▸ **Reading text**:
Kip: “the latest one was expected to be able to read sea level to within +/- 2 or 3 mm” A couple of cm, not mm I believe. There’s apparently that much uncertainty in all satellite orbits — I think due to the fact that drag is neither constant nor entirely predictable. (Don’t push me [too] hard on in-track vs transverse error — I don’t know the answers) Add to that other uncertainties — e.g. If you’re trying to measure radar returns to mm accuracy, you probably have to worry about every detail of the signal path like where the antenna is with respect to the satellite center of mass.. Then there’s variable ionospheric delay.to worry about. And waves on the ocean surface. And air pressure. And … You get the idea.
OTOH, they are able to make a lot of measurements — 20 per second if memory serves. They are using the same instrumentation for all measurements. And, conceptually at least satellite passes repeat over “exactly” the same spot every few hundred passes (254 if the internet isn’t lying to me) which means you can get millions of was-is_now pairings at the same “spot” at 10,20,30 … day intervals that may or may not be free of instrument drift (or drifting at known rates which is probably just as good if you can compute corrections.
You’re proposing to analyze the errors in the values reported from that setup?
Seems challenging.
Don K,
There is an old philosophical observation that one can never step into the same stream twice. Similarly, a satellite can never pass over the same spot twice because of waves and tides.

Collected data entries

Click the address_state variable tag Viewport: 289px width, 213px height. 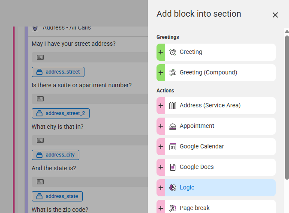[57, 196]
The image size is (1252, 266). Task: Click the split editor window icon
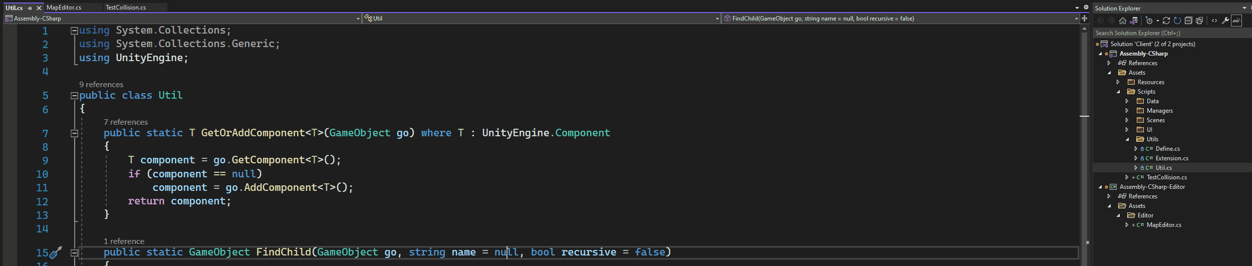pyautogui.click(x=1085, y=19)
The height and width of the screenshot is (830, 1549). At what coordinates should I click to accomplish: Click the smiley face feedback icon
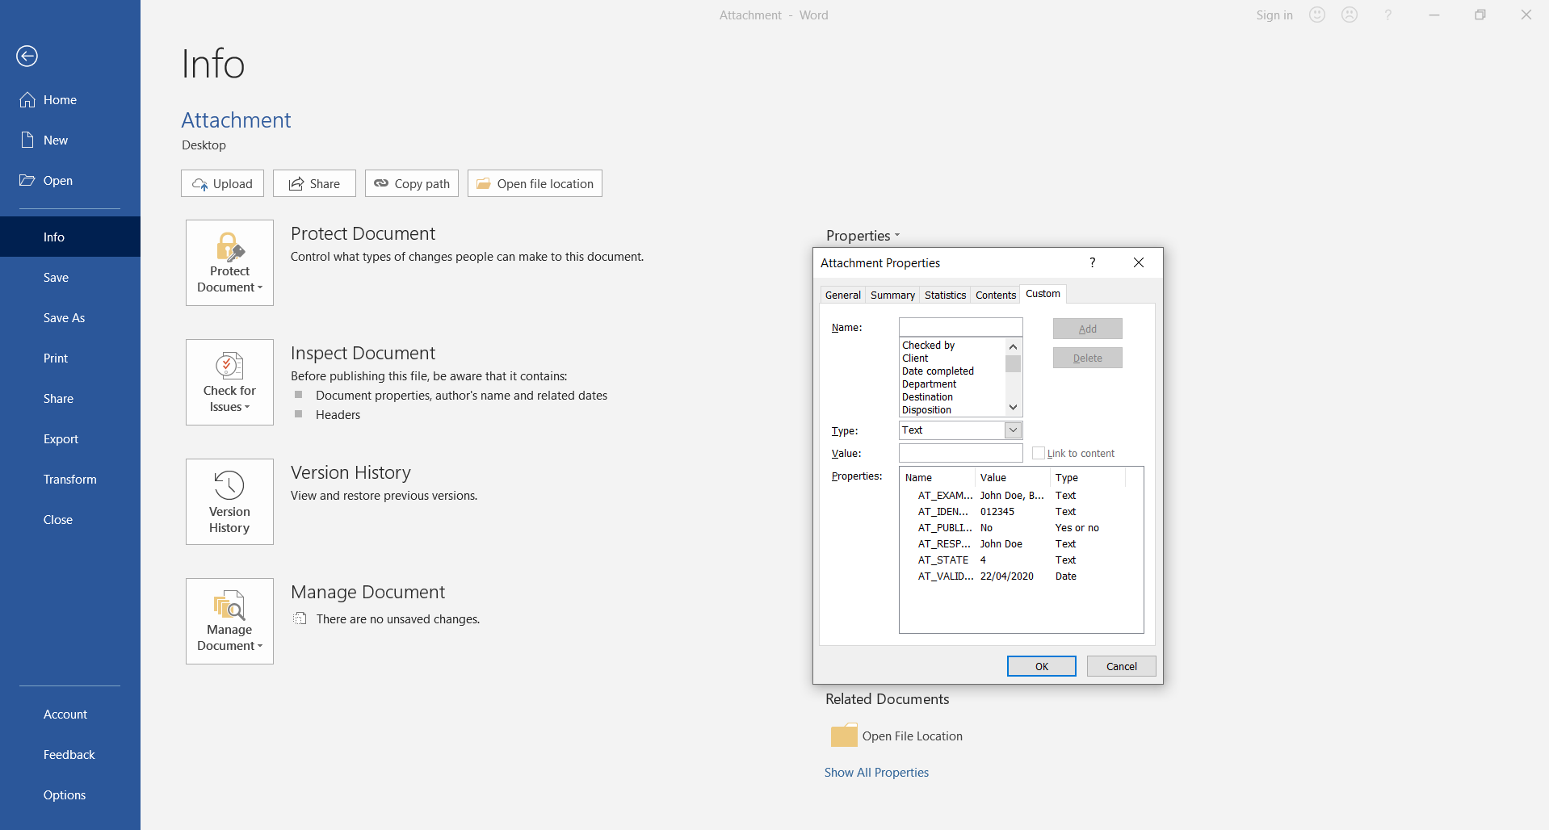pyautogui.click(x=1317, y=15)
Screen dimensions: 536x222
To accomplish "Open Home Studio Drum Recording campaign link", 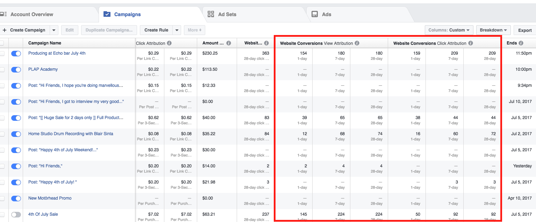I will 71,134.
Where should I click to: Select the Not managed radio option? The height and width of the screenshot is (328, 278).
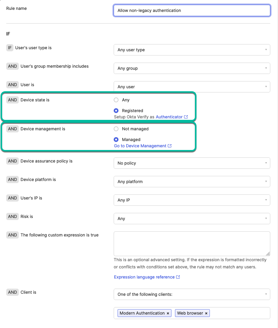point(116,129)
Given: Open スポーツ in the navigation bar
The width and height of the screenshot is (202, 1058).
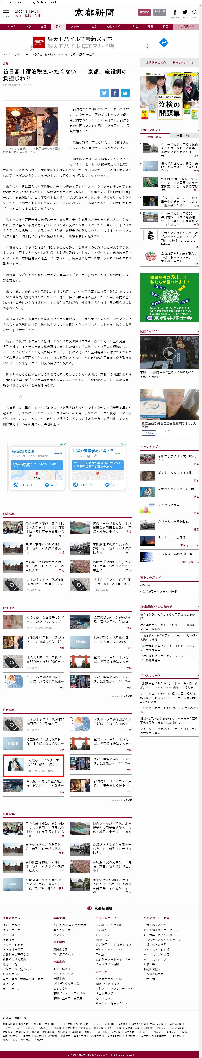Looking at the screenshot, I should click(x=76, y=27).
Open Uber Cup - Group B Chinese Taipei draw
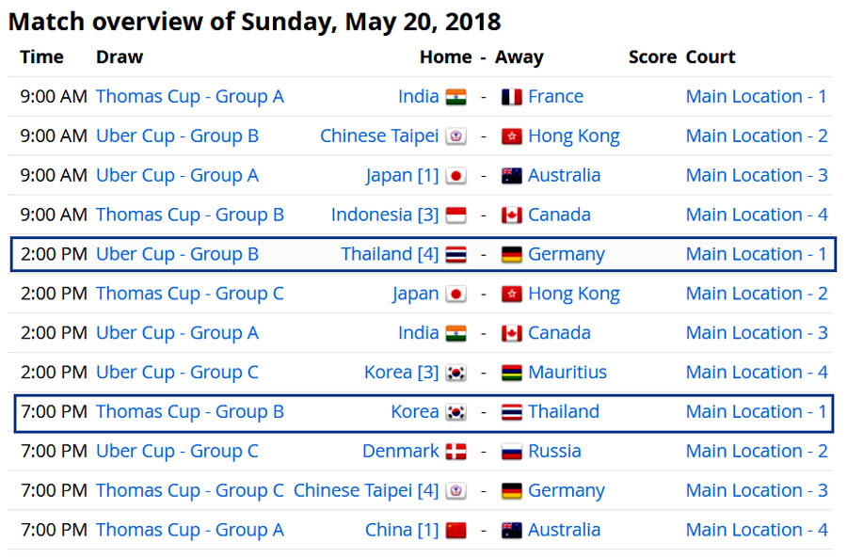 [x=177, y=136]
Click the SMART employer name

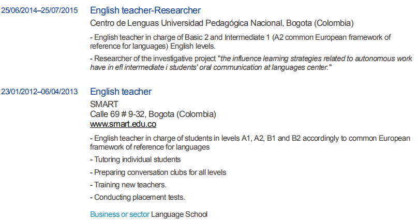[105, 104]

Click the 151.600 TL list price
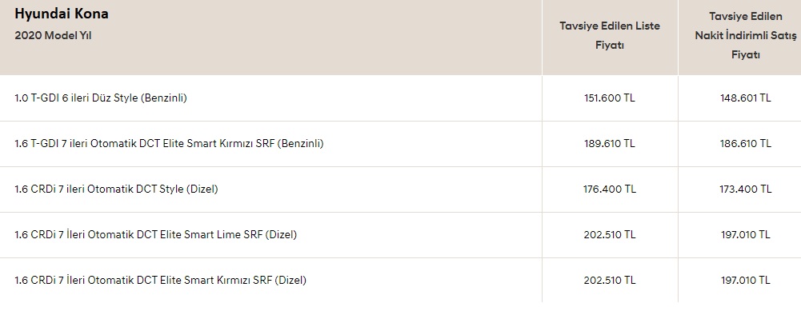(x=610, y=98)
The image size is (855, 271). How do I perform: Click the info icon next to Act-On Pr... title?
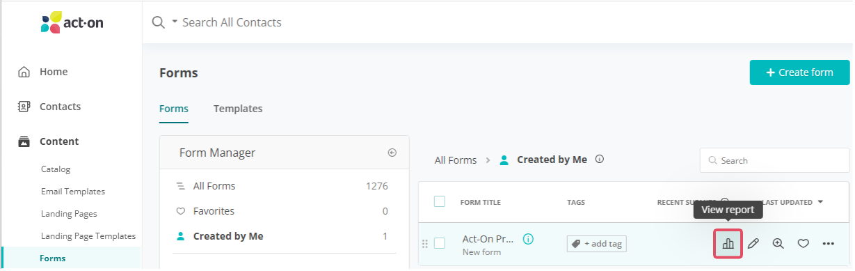pyautogui.click(x=528, y=239)
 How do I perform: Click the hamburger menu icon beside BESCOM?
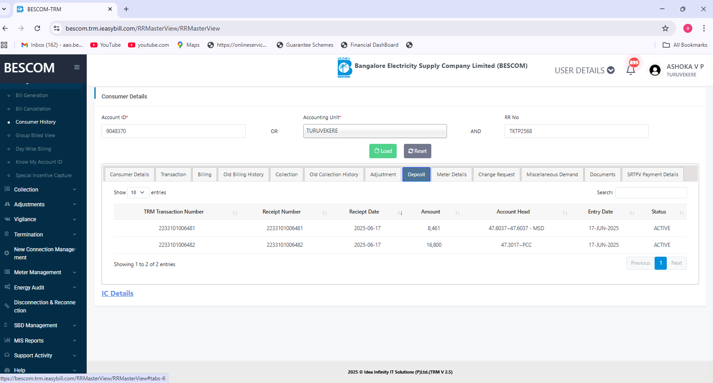pos(77,67)

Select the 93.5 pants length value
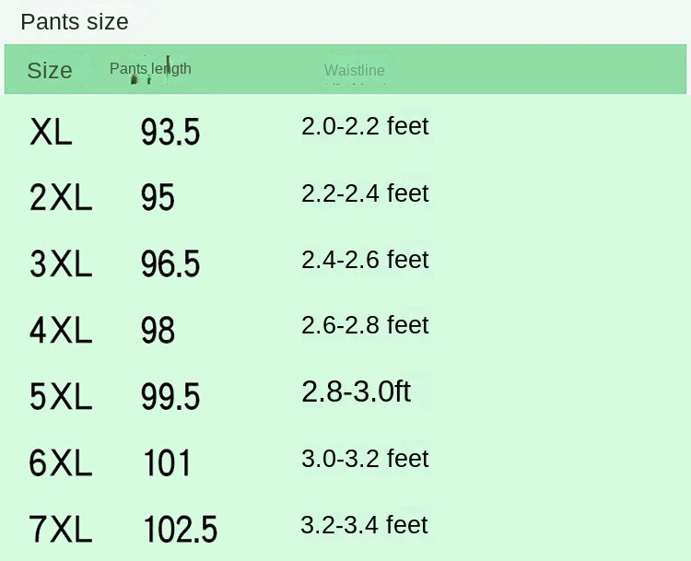click(x=170, y=133)
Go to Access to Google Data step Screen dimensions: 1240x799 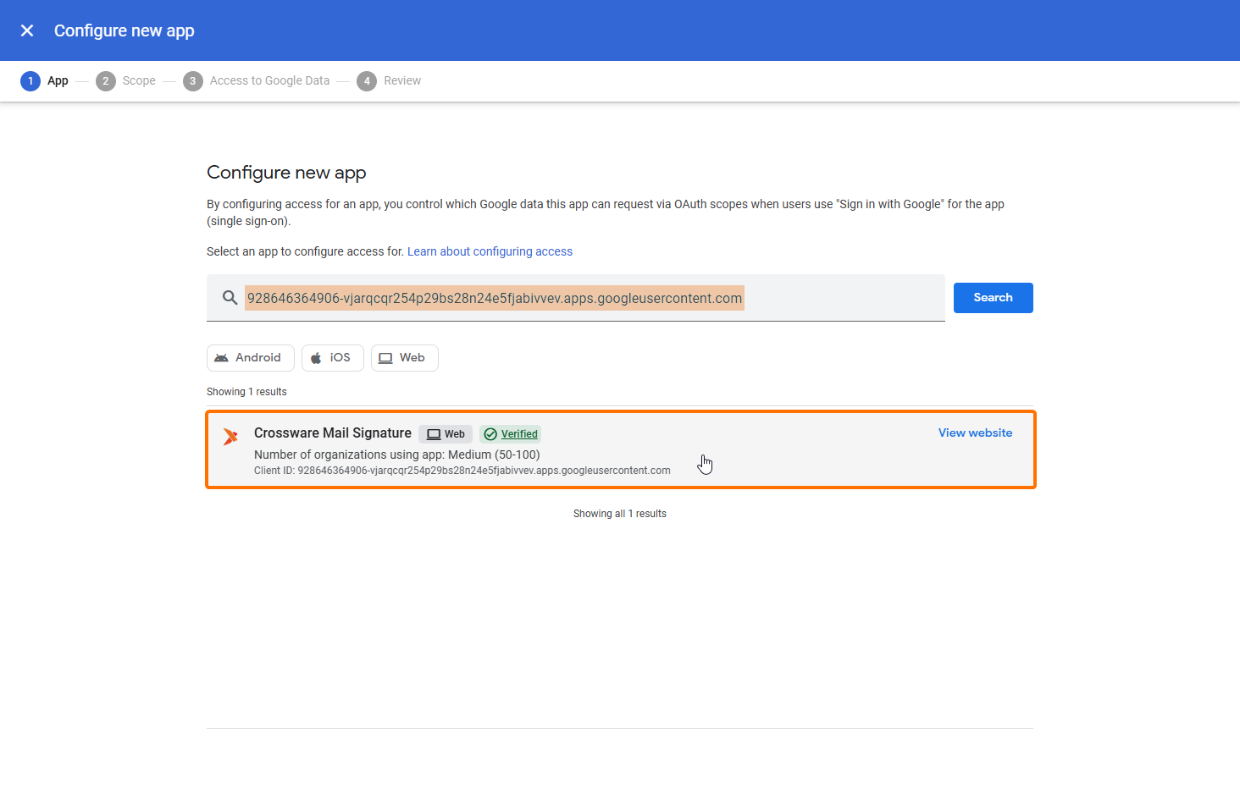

▸ **What you need to do**: Repeat word for word the passage of the satellite sea-level thread starting with "OTOH, they are" and going on through "waves and tides.".

▸ **Reply**:
OTOH, they are able to make a lot of measurements — 20 per second if memory serves. They are using the same instrumentation for all measurements. And, conceptually at least satellite passes repeat over “exactly” the same spot every few hundred passes (254 if the internet isn’t lying to me) which means you can get millions of was-is_now pairings at the same “spot” at 10,20,30 … day intervals that may or may not be free of instrument drift (or drifting at known rates which is probably just as good if you can compute corrections.
You’re proposing to analyze the errors in the values reported from that setup?
Seems challenging.
Don K,
There is an old philosophical observation that one can never step into the same stream twice. Similarly, a satellite can never pass over the same spot twice because of waves and tides.